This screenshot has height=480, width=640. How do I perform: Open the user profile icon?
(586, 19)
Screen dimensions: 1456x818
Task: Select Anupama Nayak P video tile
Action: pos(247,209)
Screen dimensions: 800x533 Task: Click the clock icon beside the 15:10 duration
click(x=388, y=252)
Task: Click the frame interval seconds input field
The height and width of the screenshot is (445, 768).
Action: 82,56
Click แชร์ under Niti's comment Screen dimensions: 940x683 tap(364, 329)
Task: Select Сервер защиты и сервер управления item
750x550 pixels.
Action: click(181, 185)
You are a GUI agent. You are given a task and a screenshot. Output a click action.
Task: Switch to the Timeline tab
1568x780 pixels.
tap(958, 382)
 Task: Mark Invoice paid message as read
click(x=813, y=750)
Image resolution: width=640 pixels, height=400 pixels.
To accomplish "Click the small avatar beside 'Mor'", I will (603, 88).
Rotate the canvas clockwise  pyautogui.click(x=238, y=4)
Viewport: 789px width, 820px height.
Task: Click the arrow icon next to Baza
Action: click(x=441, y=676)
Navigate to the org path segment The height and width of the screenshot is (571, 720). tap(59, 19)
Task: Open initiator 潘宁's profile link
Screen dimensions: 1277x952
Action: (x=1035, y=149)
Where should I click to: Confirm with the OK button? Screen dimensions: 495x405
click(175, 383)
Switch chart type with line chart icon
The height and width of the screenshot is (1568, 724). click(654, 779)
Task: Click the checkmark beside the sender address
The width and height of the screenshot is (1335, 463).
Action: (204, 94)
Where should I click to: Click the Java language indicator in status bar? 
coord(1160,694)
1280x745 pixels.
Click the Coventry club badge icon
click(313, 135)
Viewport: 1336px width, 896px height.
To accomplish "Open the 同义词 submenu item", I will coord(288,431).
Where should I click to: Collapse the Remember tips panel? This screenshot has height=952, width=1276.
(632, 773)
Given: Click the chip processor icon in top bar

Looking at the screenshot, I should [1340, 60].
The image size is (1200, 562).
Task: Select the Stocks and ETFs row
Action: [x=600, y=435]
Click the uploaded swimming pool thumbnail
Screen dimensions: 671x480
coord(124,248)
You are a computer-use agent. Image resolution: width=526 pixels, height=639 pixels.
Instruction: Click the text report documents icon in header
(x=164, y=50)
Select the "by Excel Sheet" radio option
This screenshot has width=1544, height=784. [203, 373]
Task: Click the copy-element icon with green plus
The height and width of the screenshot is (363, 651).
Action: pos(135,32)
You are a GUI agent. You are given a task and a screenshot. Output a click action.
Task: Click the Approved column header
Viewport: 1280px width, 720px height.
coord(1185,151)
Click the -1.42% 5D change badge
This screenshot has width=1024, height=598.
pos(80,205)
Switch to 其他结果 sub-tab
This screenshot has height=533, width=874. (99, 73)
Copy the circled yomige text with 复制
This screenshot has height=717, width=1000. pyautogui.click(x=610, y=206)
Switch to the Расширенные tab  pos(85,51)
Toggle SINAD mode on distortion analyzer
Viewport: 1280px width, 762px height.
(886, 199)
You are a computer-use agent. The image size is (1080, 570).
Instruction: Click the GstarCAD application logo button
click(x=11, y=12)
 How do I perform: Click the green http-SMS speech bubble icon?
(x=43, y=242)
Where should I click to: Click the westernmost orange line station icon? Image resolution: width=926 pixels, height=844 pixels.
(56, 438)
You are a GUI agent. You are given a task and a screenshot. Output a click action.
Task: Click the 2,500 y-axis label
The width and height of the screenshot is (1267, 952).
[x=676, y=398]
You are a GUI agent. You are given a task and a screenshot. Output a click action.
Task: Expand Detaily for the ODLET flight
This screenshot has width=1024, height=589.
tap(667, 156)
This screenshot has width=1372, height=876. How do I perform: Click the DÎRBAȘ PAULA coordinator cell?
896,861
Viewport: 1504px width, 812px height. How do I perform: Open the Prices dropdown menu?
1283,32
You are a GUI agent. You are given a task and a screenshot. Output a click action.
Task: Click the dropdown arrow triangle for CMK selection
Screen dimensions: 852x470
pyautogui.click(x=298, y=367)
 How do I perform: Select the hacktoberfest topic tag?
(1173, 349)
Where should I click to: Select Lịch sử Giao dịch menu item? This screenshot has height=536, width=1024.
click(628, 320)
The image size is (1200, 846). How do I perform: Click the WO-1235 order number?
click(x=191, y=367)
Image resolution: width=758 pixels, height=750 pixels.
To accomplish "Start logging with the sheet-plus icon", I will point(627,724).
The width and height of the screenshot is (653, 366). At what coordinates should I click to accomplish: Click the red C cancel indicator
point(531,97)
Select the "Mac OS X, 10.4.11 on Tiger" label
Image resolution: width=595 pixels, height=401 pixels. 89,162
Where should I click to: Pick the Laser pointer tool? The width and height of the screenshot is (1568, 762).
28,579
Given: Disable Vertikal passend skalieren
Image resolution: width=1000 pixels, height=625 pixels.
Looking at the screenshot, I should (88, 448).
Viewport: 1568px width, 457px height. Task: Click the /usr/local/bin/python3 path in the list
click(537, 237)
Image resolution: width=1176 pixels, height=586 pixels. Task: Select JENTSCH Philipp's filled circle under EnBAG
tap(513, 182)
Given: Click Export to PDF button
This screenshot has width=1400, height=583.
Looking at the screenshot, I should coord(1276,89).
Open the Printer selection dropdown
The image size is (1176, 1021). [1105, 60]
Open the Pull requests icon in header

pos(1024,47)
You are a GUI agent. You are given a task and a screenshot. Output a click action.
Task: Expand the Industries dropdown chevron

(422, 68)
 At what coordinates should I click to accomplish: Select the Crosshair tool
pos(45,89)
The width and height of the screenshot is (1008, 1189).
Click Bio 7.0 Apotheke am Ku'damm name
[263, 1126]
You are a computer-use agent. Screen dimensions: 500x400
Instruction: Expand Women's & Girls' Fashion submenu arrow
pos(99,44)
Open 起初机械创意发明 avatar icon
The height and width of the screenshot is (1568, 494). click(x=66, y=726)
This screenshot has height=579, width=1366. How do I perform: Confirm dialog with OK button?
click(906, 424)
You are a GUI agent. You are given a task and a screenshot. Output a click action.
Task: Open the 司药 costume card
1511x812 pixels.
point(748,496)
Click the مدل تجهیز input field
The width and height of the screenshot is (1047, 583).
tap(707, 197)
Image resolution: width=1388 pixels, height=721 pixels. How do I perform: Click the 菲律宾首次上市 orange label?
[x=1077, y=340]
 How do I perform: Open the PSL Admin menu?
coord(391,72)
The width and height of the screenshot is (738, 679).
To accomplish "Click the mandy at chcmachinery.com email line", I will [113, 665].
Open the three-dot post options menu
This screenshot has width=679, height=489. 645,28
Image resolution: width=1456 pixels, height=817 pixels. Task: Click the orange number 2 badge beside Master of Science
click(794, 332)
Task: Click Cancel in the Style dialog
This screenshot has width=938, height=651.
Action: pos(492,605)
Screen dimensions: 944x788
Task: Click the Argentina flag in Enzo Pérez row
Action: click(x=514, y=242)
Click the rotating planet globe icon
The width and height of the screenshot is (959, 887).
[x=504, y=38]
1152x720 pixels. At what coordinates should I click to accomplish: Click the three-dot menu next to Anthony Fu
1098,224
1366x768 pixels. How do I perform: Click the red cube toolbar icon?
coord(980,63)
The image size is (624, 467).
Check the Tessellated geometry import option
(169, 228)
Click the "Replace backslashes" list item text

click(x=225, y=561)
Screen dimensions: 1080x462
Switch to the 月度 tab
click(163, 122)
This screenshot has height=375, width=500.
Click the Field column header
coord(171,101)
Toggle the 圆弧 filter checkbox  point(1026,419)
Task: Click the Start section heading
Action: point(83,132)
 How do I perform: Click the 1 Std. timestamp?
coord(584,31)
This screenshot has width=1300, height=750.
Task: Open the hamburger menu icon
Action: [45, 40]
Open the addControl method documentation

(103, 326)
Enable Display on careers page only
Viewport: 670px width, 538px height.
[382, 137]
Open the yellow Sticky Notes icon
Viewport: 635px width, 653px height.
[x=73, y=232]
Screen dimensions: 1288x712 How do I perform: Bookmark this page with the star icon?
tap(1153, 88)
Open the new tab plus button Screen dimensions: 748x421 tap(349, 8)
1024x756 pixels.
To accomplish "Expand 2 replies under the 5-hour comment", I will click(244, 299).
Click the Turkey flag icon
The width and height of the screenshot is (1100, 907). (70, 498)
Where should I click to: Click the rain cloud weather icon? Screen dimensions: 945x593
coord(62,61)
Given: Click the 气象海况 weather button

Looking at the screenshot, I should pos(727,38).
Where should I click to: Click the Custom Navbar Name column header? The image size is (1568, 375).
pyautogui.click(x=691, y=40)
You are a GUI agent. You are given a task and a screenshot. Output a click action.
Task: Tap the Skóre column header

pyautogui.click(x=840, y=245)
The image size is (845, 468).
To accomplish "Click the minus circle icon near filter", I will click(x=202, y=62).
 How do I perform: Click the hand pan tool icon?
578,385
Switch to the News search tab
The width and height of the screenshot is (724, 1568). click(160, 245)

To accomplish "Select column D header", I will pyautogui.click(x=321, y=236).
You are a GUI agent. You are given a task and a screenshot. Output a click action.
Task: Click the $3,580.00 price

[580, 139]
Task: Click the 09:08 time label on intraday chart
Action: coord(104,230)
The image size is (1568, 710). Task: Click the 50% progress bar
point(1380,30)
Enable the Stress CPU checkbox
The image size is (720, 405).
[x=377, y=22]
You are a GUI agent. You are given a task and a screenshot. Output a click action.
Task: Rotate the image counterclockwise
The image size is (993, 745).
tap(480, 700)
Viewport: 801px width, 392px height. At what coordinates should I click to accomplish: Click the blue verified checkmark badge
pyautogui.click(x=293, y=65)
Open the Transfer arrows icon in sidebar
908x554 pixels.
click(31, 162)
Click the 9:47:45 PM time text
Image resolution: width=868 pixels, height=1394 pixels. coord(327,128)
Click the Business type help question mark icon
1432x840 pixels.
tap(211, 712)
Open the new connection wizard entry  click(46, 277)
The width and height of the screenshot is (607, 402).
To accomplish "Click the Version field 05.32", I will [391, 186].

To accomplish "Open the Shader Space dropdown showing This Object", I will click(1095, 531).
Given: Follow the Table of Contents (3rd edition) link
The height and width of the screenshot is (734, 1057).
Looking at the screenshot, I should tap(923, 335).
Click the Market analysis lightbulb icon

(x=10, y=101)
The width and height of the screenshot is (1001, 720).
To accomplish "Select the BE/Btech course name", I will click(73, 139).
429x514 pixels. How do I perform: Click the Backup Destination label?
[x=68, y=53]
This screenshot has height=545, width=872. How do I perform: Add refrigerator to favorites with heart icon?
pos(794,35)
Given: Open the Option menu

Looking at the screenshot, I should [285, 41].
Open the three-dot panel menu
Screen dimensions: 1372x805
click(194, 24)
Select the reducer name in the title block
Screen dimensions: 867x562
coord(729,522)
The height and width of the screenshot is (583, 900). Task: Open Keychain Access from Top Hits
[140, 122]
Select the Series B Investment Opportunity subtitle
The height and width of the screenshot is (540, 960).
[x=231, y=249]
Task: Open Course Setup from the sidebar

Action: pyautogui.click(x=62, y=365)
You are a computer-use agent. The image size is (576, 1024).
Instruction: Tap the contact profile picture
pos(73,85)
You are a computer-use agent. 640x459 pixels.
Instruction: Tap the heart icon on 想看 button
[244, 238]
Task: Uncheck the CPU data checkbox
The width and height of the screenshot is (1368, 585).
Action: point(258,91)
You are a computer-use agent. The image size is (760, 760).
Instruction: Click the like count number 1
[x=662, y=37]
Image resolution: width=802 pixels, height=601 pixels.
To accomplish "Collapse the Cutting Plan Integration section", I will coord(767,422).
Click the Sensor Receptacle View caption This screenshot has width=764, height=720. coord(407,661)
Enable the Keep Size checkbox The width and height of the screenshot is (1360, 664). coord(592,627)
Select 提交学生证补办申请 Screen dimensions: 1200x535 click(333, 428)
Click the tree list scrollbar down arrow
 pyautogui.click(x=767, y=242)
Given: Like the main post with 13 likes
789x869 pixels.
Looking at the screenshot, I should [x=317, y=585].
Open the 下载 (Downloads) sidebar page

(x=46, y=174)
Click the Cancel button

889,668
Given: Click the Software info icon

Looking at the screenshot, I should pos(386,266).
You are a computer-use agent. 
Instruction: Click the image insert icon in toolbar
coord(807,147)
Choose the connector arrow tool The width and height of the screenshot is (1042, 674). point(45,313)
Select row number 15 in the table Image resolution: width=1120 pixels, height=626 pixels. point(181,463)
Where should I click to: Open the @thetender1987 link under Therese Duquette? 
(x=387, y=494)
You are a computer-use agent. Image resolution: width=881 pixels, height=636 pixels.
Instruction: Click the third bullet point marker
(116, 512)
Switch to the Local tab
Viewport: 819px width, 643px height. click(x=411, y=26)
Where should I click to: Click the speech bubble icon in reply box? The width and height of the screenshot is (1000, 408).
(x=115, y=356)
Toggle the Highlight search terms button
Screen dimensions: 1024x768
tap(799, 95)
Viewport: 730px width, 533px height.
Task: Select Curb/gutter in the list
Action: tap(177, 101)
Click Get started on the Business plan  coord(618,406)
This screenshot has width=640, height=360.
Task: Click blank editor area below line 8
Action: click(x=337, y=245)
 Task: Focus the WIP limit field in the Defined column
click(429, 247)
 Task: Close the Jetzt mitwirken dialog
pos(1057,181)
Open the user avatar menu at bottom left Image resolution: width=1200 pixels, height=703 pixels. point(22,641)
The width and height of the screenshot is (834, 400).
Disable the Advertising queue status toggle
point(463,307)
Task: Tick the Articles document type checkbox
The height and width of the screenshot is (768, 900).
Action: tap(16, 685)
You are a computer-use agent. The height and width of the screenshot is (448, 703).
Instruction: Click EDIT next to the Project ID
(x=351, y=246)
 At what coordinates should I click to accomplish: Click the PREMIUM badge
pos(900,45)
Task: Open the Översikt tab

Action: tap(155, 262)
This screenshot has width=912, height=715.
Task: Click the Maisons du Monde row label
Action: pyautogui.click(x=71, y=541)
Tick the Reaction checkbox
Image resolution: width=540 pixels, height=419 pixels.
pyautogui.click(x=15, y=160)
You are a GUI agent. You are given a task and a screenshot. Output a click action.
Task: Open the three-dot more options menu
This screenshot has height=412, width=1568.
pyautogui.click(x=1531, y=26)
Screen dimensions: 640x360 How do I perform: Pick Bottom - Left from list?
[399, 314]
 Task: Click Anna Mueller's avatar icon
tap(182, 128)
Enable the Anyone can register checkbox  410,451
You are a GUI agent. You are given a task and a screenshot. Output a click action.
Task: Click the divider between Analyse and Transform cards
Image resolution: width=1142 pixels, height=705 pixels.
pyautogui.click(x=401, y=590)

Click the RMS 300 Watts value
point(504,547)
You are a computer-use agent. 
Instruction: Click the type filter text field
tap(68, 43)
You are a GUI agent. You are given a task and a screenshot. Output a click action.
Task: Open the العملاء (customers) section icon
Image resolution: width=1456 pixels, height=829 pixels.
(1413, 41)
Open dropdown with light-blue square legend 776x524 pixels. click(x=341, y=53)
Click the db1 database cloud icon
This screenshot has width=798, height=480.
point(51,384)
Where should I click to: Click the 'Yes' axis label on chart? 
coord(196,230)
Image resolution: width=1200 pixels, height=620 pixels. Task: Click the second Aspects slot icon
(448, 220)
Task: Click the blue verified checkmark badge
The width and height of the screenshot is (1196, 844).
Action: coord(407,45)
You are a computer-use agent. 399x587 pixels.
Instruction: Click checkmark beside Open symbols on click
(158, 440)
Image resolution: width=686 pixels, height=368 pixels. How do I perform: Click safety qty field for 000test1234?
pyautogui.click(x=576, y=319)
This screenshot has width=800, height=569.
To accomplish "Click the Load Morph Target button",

========================================================================

Scan the lines above, and whenever one holds the string "plus", copy it.

Task: Click the copy-element icon with green plus
To accomplish "Start logging with the sheet-plus icon", I will point(627,724).
Open the new tab plus button Screen dimensions: 748x421 tap(349, 8)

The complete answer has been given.